Opinion One of the tech industry’s longest running quests is developing the notion of a single source of truth within organizations. That is, no matter who or where you are within a business, when it comes to running the numbers or making a decision, your applications are accessing the same information as everybody else internally. No out of date, duplicated, or otherwise imperfect copies.
While that sounds admirable – obvious, actually – in reality it’s difficult to achieve. And it’s getting even harder as we generate and store more data.
IDC and others have suggested there could be up to seven copies of production data littering the IT hallways of your typical enterprise. Not fresh data, just in via the sales department or the website, but long-in-the-tooth data sets produced for long-forgotten purposes, now sitting on storage media taking up space and consuming power and cooling. Or, dozens of copies of the same data spinning on disks and doing nothing useful – again costing money. Or, worse yet, copies of data that some people think are current and are basing decisions upon.
Creating a single golden copy of your organization’s data can pay for itself in terms of storage costs, data accuracy, prevention of uncontrolled data sprawl, and regulation compliance.
So how do you build such a centralized repository in this day and age?
The move away from a single source has, in some ways, its roots in an excess of caution. Copies of a primary source are known as secondary data, and exist in many forms in today’s safety-first world: as backups, snapshots, replicas, and archives. Each of these was born out of necessity. Backups, for example, provide security and reliability should the original source be lost or corrupted. This data will be collected and stored by the second, minute, hour – or whatever your backup schedule dictates – and held long-term.

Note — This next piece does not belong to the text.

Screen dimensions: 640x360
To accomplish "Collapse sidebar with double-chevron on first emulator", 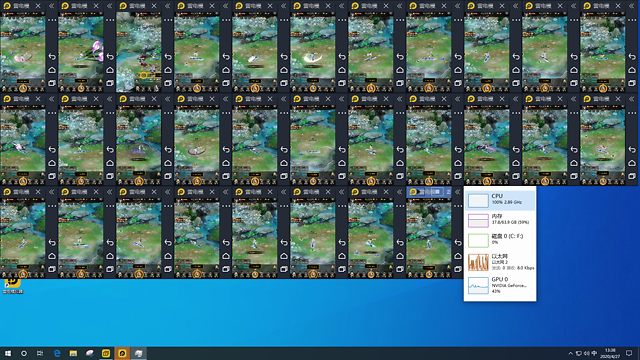I will pyautogui.click(x=51, y=6).
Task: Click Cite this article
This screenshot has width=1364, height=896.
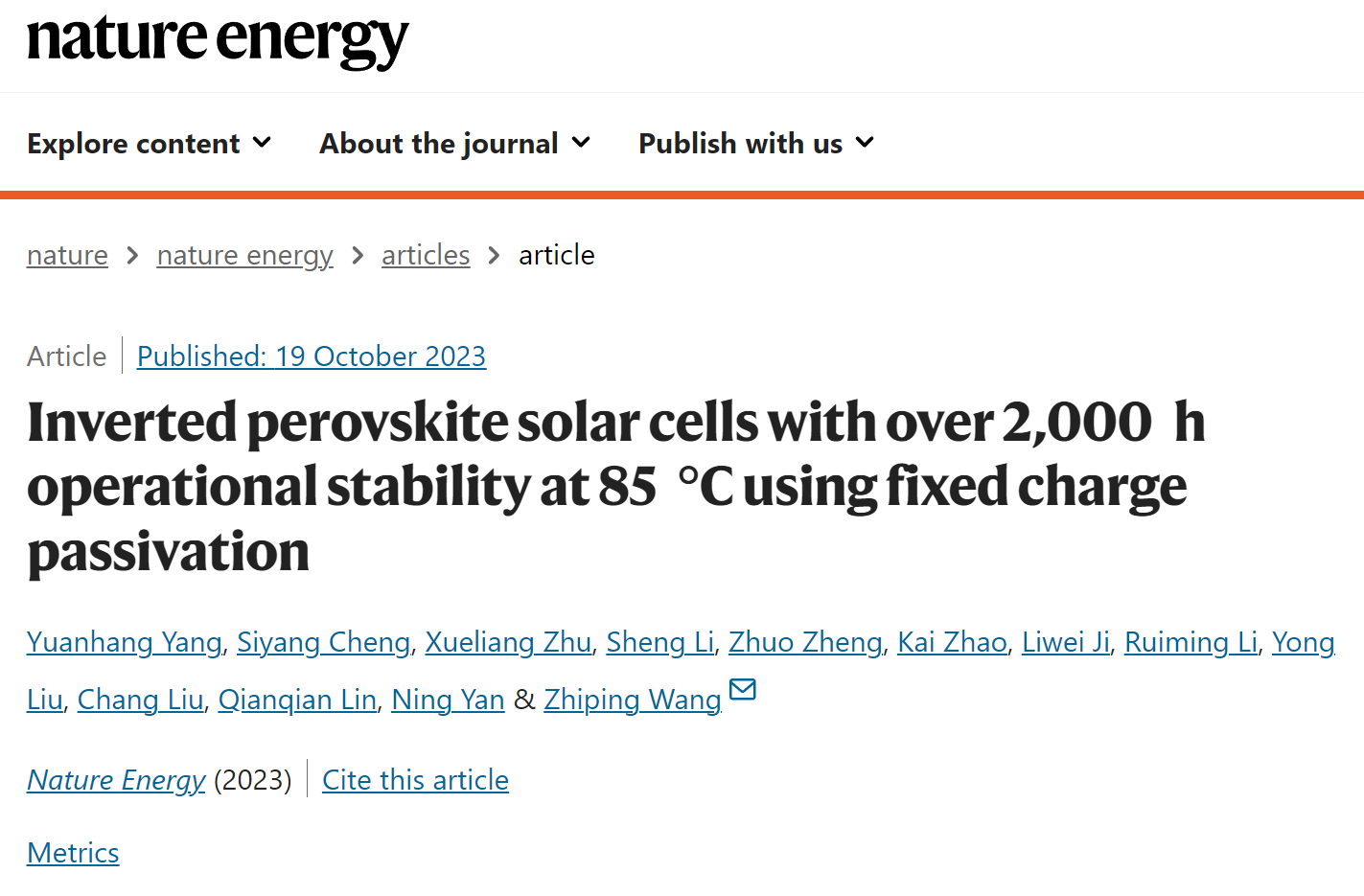Action: 415,780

In other ways, secondary data is a result of modern life: aggregated records of, say, sales and manufacturing data for later analysis; structured databases; unstructured sources; and application development, test, and production environments, all mounting up in an enterprise in different places, all in the form of live data, replicas, snapshots, archives, backups, and more.

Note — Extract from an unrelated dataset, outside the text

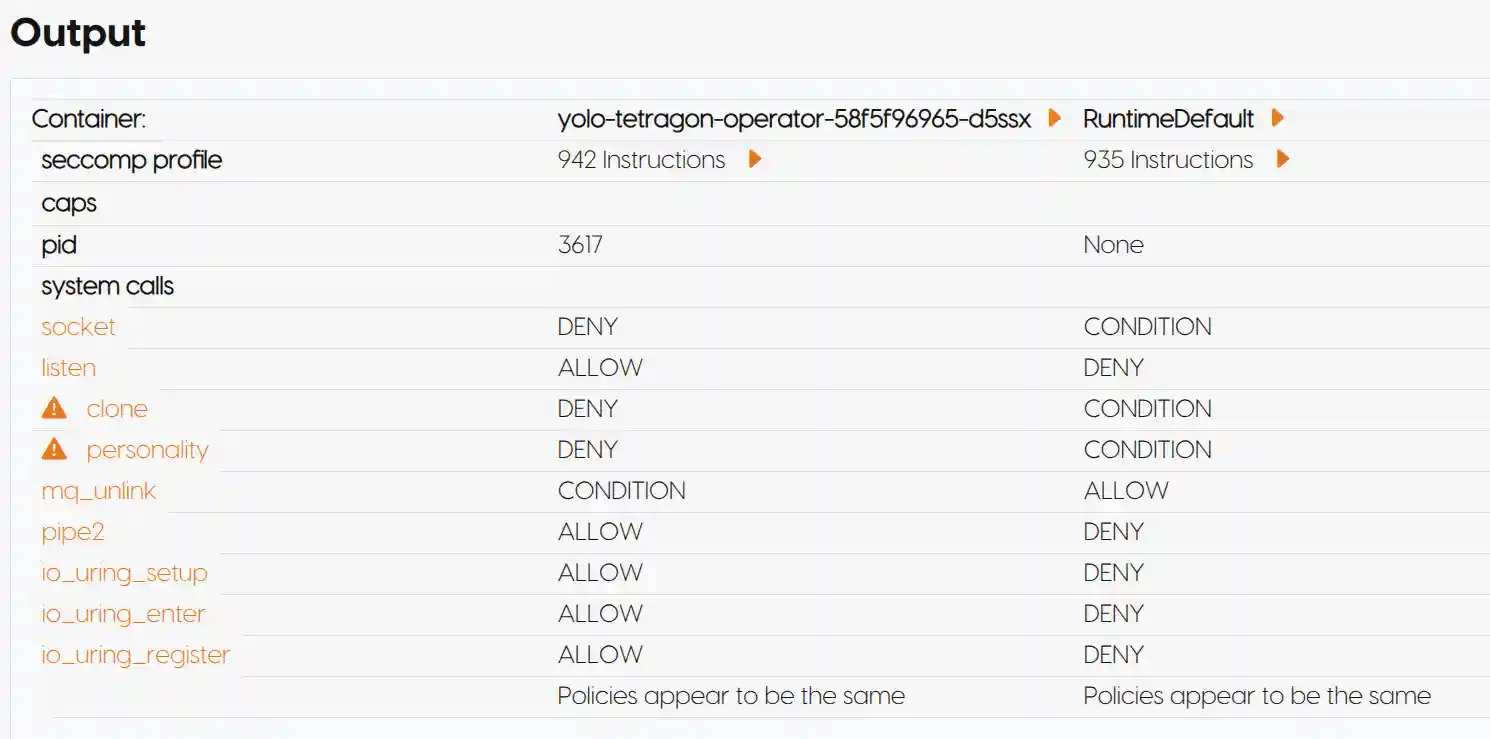Image resolution: width=1490 pixels, height=739 pixels.
Task: Expand RuntimeDefault profile arrow
Action: tap(1277, 118)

What we're saying is: it's understandable to have secondary data sprinkled everywhere. It's also a smart move to unify it into a single source of truth.
Clash of the titans
The fragmentation and duplication is understandable because your backups may be fractured across your organization due to incompatibilities between storage suppliers. For example, a Veeam backup file cannot be read by Veritas backup software, or by Acronis, Assigra, Commvault, Druva, nor other vendors' products. Backup formats are proprietary, potentially forcing you to have a chunk of your data in one architecture, and another in another architecture – platforms chosen and deployed as your organization has grown at a fast or uneven rate – with a version of some data lingering in both.

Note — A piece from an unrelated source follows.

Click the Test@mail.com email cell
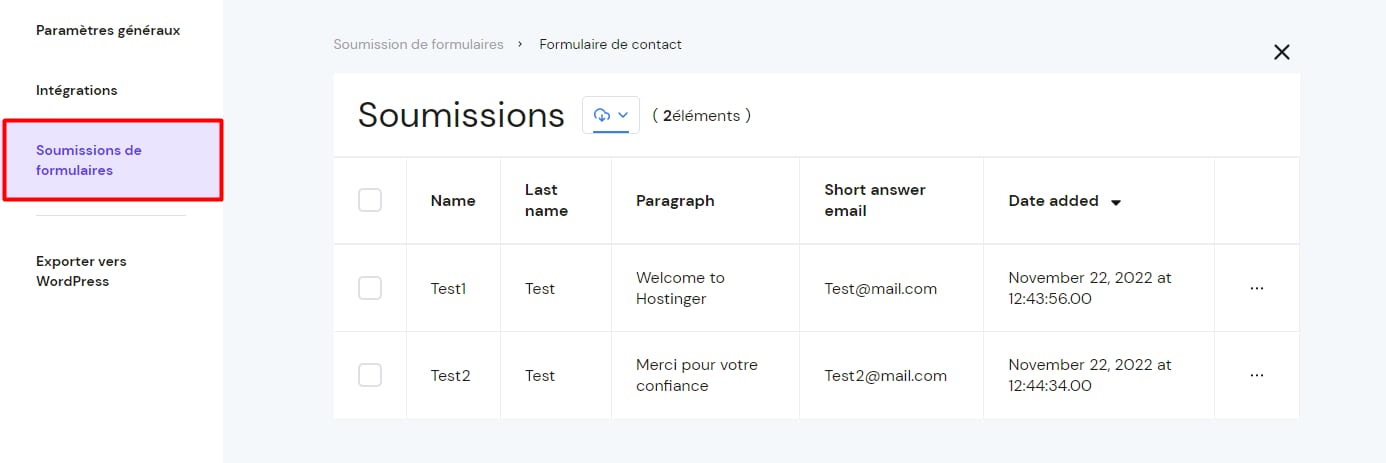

The same goes for snapshots and replicas. One supplier’s snapshots, from NetApp, for example, can’t be read by another supplier’s storage products, say Dell EMC.
Your storage estate may therefore look rather like a library that stores its tomes in various formats: some books as paperbacks on shelves, some in boxes in the basement, some as audio tapes, some on microfilm or microfiche, and some in multiple formats, and most just one format. Information cannot be easily transferred, and has to be obtained and managed in its own silo, divorcing it from any central primary source that may have existed, or is being built or rebuilt.
Further complicating matters is the distribution of storage systems and secondary data across the country or the wider world. Throw in hybrid cloud, and, typically, you now have Amazon Web Services, Google Cloud Platform, and Microsoft Azure's eccentricities to deal with. And, don't forget, data growth seems to be unstoppable. We are in a petabyte era, and moving towards an exabyte one.
We need, somehow, to bring control and order to this confusion, to arrive at a single version of the truth with a coordinated and controllable system of secondary data storage – a converged repository, or a meta source of a single truth.
Two routes to the truth
There are two basic ways to arrive at a single version of the truth. One is to have a single physical repository of your primary data, which apps and users connect into. Such a single home for all your primary data will be a massive beast, and would need to be able to scale out to the exabyte level. Scale-out file systems could cope, though they may be complex to operate and manage.
The other approach is to access centralized primary source data through an abstraction layer that presents the underlying individual physical silos as a single virtual repository, and acts as a control or management plane to administer the data. The end result is the same – a single access point through which users and applications can access data – though the ability to scale can be limited by certain hardware choices. Ideally, a robust integrated hardware and software solution achieving this could provide a higher degree of security and certainty.
One truth at last?
A single version of the truth for your business is a lofty yet essential goal to maximize business opportunity. It means starting from an initial project and widening the scope as your journey develops. Migrating away from the data sprawl that many are experiencing is going to become more important over time, and a golden master would seem to be the route to achieving that. It should save you a great deal of management time while ensuring data integrity and truthfulness. ®